• **YOUR INSTRUCTIONS**
When you reach the line with "Task: Open the Belts breadcrumb category" in the data below, begin printing lines exactly, and stop once the line with "Task: Tick the ure_reset_roles checkbox" has been printed.

Dataset entries
>>
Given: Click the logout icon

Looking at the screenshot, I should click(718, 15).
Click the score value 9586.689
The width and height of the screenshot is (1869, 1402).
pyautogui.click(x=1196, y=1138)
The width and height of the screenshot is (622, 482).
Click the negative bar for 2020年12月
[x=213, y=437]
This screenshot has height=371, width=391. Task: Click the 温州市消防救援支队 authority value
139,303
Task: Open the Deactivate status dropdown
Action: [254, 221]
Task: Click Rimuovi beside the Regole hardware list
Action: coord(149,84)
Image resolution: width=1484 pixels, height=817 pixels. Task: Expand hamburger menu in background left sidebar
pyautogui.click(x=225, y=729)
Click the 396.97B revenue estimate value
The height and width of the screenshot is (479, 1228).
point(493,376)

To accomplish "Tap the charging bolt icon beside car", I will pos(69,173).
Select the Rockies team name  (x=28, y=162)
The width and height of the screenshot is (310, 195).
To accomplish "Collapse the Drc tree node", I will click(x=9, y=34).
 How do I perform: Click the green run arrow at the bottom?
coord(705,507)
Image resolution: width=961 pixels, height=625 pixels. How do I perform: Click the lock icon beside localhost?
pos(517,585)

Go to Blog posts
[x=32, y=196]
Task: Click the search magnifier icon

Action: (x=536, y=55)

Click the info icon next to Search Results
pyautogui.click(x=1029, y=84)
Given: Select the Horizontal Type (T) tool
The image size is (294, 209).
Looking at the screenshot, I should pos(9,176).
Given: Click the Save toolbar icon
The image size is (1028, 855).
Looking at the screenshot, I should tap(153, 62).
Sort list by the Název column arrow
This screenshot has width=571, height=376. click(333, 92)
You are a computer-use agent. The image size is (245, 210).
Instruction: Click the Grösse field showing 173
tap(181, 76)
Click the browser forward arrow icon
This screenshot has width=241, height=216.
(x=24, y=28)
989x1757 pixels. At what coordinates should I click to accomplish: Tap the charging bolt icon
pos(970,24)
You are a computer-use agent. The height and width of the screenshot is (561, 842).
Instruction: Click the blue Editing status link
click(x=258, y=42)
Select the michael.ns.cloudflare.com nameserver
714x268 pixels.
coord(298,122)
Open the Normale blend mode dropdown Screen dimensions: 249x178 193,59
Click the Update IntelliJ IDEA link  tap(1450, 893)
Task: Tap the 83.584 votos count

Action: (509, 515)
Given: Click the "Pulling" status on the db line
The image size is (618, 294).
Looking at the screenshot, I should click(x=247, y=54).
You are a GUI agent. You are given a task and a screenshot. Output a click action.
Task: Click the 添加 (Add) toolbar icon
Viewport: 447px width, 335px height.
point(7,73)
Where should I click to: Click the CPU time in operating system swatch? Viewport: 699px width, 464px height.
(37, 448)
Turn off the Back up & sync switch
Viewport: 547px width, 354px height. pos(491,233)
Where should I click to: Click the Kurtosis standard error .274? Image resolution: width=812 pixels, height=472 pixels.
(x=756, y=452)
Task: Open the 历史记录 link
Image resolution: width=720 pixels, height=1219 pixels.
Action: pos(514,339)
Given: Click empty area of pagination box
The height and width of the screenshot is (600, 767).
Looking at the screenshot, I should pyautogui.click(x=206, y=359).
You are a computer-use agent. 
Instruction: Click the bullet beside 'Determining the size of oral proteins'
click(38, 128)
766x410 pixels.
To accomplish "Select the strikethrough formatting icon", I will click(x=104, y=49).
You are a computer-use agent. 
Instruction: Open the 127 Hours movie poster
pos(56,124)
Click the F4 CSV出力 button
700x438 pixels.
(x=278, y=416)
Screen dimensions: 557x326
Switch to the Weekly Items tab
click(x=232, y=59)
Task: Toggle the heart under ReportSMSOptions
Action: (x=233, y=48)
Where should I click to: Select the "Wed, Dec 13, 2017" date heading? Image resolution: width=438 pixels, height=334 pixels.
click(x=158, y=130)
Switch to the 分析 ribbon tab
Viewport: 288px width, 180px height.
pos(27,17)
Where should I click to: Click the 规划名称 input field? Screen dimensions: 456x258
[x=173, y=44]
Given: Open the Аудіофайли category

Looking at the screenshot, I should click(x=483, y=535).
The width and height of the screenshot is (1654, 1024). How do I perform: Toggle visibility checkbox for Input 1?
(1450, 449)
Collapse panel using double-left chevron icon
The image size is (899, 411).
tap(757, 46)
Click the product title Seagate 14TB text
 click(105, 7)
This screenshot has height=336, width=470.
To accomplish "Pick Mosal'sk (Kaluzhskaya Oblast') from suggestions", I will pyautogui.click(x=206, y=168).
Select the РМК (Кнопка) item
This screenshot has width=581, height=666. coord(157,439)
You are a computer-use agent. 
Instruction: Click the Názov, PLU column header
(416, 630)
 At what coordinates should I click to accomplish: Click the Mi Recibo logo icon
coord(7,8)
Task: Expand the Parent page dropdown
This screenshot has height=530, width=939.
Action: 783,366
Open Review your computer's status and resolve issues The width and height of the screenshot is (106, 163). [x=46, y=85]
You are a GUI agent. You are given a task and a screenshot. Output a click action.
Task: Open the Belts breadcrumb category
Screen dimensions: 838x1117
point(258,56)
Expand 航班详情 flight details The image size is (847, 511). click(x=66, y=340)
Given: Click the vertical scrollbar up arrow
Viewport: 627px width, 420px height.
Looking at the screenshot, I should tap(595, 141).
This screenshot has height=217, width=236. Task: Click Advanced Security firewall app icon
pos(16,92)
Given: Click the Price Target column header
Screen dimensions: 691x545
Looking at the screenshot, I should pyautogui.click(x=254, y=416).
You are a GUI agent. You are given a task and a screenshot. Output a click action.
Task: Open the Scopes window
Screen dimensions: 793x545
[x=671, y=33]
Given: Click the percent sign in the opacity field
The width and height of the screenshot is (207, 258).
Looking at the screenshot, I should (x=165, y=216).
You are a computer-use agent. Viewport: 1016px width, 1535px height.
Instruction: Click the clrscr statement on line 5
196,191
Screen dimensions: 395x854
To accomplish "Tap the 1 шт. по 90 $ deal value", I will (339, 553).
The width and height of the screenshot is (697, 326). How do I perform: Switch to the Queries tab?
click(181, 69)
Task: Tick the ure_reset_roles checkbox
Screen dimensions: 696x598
<<
• **REPLY**
Task: Open the Belts breadcrumb category
Screen dimensions: 838x1117
point(258,56)
Expand 航班详情 flight details The image size is (847, 511). click(x=66, y=340)
Given: Click the vertical scrollbar up arrow
Viewport: 627px width, 420px height.
Looking at the screenshot, I should tap(595, 141).
This screenshot has height=217, width=236. Task: Click Advanced Security firewall app icon
pos(16,92)
Given: Click the Price Target column header
Screen dimensions: 691x545
Looking at the screenshot, I should pyautogui.click(x=254, y=416).
You are a GUI agent. You are given a task and a screenshot. Output a click action.
Task: Open the Scopes window
Screen dimensions: 793x545
[x=671, y=33]
Given: Click the percent sign in the opacity field
The width and height of the screenshot is (207, 258).
Looking at the screenshot, I should (x=165, y=216).
You are a computer-use agent. Viewport: 1016px width, 1535px height.
Instruction: Click the clrscr statement on line 5
196,191
Screen dimensions: 395x854
To accomplish "Tap the 1 шт. по 90 $ deal value", I will (339, 553).
The width and height of the screenshot is (697, 326). How do I perform: Switch to the Queries tab?
click(181, 69)
Task: Tick the ure_reset_roles checkbox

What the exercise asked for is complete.